Reklama

Geopolityka

„Zginęły dzieci”. Rosjanie bombardują Ukrainę. Co z Sołedarem? [AKTUALNA SYTUACJA]

Autor. GeneralStaffUkraine

Wzrosła liczba ofiar rosyjskiego ataku rakietowego na bloki mieszkalne w mieście Dniepr. Wciąż trwa akcja ratunkowa w celu poszukiwania zaginionych pod gruzami zniszczonego budynku. Moskwa wydała rozkaz ostrzelania także innych ukraińskich miast. Kijów nie potwierdził, że Siły Zbrojne Ukrainy utraciły Sołedar.

Reklama

Wojna na Ukrainie - raport specjalny Defence24.pl

Reklama

Liczba ofiar rosyjskiego ataku rakietowego na Dniepr wzrosła do 35 osób. Zginęło dwoje dzieci. Wciąż są zaginieni, więc straty mogą być jeszcze większe. Uderzono w cywilną infrastrukturę, rakieta Ch-22 została wystrzelona w osiedle mieszkalne, a jeden z bloków został starty z powierzchni ziemi. Rosjanie zaatakowali także Kijów, Charków oraz Odessę. Ukraińska obrona przeciwlotnicza strąciła 21 z 33 rosyjskich rakiet. Na przykładzie Dnipro widzimy, że Rosjanie wzmogli ostrzały na południu kraju. Ostrzelano m.in. Biuro Czerwonego Krzyża w Chersoniu, a Rosjanie uderzyli również w leżący po drugiej stronie Dniepru – Nikopol oraz Zaporoże. Miejscowości wzdłuż południowej linii frontu zapłonęły od rosyjskiego ognia. Jak informuje Sztab Generalny Sił Zbrojnych Ukrainy Rosjanie ostrzelali w obwodzie zaporoskim: Malyniwkę, Hulajpole, Dorożniankę, Zaliznyczne, Chariwne, Biłohirję, Małą Tokmaczkę, Oricziw, Nowoadrijewkę, Stopowe oraz Pławnie.

DOSTĘPNE DANE →
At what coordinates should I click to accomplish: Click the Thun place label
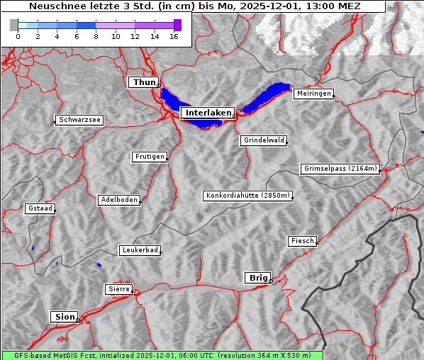click(x=143, y=83)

TREŚĆ ZADANIA →
Proszę zapisać dokładnie fragment tekstu o ataku na Dniepr, zaczynając od „Wzrosła liczba ofiar” i kończąc na „Ukrainy utraciły Sołedar.”.

PEŁNE ROZWIĄZANIE →
Wzrosła liczba ofiar rosyjskiego ataku rakietowego na bloki mieszkalne w mieście Dniepr. Wciąż trwa akcja ratunkowa w celu poszukiwania zaginionych pod gruzami zniszczonego budynku. Moskwa wydała rozkaz ostrzelania także innych ukraińskich miast. Kijów nie potwierdził, że Siły Zbrojne Ukrainy utraciły Sołedar.